In this challenge, you are provided with a string s and a collection of index pairs pairs. Each pair within pairs consists of two indices that represent positions within the string s. You are allowed to swap characters at these paired indices multiple times. The core task is to determine the lexicographically smallest string that can be obtained from s by making these swaps. This means sorting the string in such a way that it appears before others in a dictionary.

Examples

Example 1

Input:

s = "dcab", pairs = [[0,3],[1,2]]

Output:

"bacd"

Explanation:

Swap s[0] and s[3], s = "bcad"
Swap s[1] and s[2], s = "bacd"

Example 2

Input:

s = "dcab", pairs = [[0,3],[1,2],[0,2]]

Output:

"abcd"

Explanation:

Swap s[0] and s[3], s = "bcad"
Swap s[0] and s[2], s = "acbd"
Swap s[1] and s[2], s = "abcd"

Example 3

Input:

s = "cba", pairs = [[0,1],[1,2]]

Output:

"abc"

Explanation:

Swap s[0] and s[1], s = "bca"
Swap s[1] and s[2], s = "bac"
Swap s[0] and s[1], s = "abc"

Constraints

  • 1 <= s.length <= 10^5
  • 0 <= pairs.length <= 10^5
  • 0 <= pairs[i][0], pairs[i][1] < s.length
  • s only contains lowercase English letters.

Approach and Intuition

Understanding how to convert the problem of forming the lexicographically smallest string via index swapping can be complex, but can be tackled effectively with graph theory and connected components.

Basic Idea

  1. Construct a Graph:

    • Treat each character position in the s as a node.
    • A pair [a, b] in pairs represents an undirected edge in the graph between node a and node b.
    • Therefore, if you can travel from node a to node b through a series of swaps (edges), they belong to the same connected component.

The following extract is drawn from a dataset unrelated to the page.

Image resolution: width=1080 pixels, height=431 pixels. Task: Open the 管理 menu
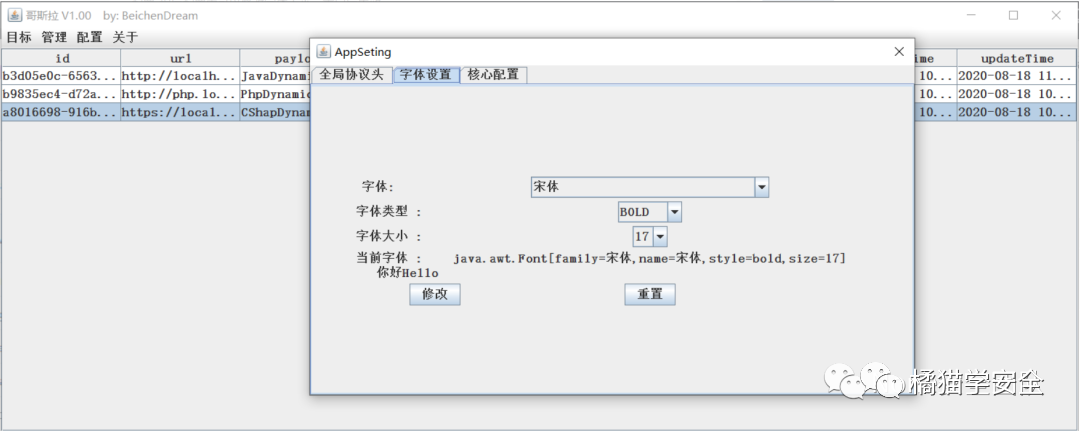pyautogui.click(x=54, y=37)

  2. Identify Connected Components:

    • Use a Union-Find data structure (Disjoint Set Union) or Depth-First Search (DFS) to find and group all indices that are connected directly or indirectly via pairs.
    • Nodes in the same connected component can have their characters swapped amongst themselves in any order.

  3. Reconstruct the String:

    • For each connected component:

      • Extract the characters from s at the indices in the component.
      • Sort the characters.
      • Reassign them back to the corresponding indices in sorted order.

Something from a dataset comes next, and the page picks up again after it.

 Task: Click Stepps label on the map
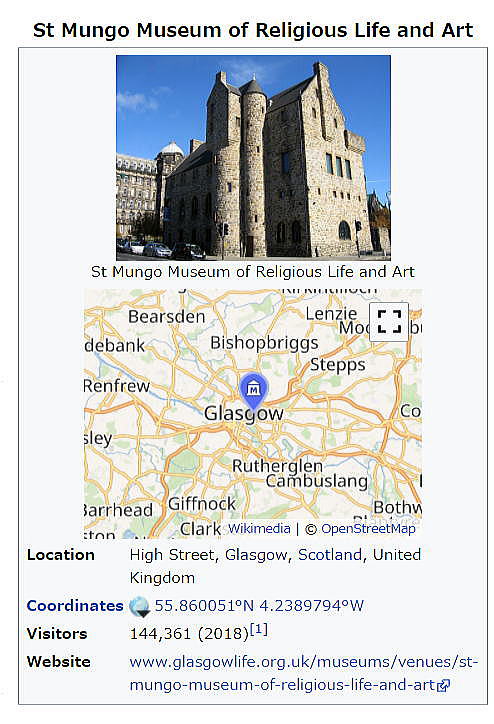pyautogui.click(x=337, y=365)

  4. Construct Final String:

    • After processing all connected components, join the characters to return the final string.

Considerations

  • Complexity:

    • Union-Find operations are nearly linear with path compression.
    • Sorting characters in each component is efficient since total characters = length of s.
    • Overall complexity is approximately O(N log N) which is acceptable for N up to $10^5$.

  • Edge Cases:

    • No swaps allowed → return s directly.
    • All characters identical → swapping won’t change output.
    • Redundant or overlapping pairs → form a larger component, handled naturally by Union-Find or DFS.

This graph-based approach ensures correctness and efficiency under all constraints.

Solutions

  • C++
  • Java
cpp 
class DisjointSet {
private:
    vector<int> parent;
    vector<int> size;
public:
    DisjointSet(int count) : parent(count), size(count) {
        for (int i = 0; i < count; i++) {
            parent[i] = i;
            size[i] = 1;
        }
    }
    
    int findRoot(int x) {
        if (x == parent[x]) {
            return x;
        }
        return parent[x] = findRoot(parent[x]);
    }

    void unionGroups(int x, int y) {
        int root1 = findRoot(x);
        int root2 = findRoot(y);
        if (root1 != root2) {
            if (size[root1] >= size[root2]) {
                parent[root2] = root1;
                size[root1] += size[root2];
            } else {
                parent[root1] = root2;
                size[root2] += size[root1];
            }
        }
    }
};

class Solver {
public:
    string optimizeString(string inputString, vector<vector<int>>& edges) {
        DisjointSet ds(inputString.size());
        
        for (vector<int> edge : edges) {
            int start = edge[0];
            int end = edge[1];
            ds.unionGroups(start, end);
        }
        
        unordered_map<int, vector<int>> clusterRef;
        for (int node = 0; node < inputString.size(); node++) {
            int root = ds.findRoot(node);
            clusterRef[root].push_back(node);
        }
        
        string result(inputString.size(), ' ');
        for (auto &cluster : clusterRef) {
            vector<int> nodeIdx = cluster.second;
            vector<char> chars;
            for (int idx : nodeIdx) {
                chars.push_back(inputString[idx]);
            }
            sort(chars.begin(), chars.end());
            
            for (int idx = 0; idx < nodeIdx.size(); idx++) {
                result[nodeIdx[idx]] = chars[idx];
            }
        }
        
        return result;
    }
};

The Smallest String with Swaps problem involves restructuring a string through specific allowed swaps represented as edges between indices. The solution uses a combination of a disjoint set (DSU) to manage connected components (groups of characters that can be swapped) and sorting mechanisms to rearrange the characters into the lexographically smallest order possible within the constraints.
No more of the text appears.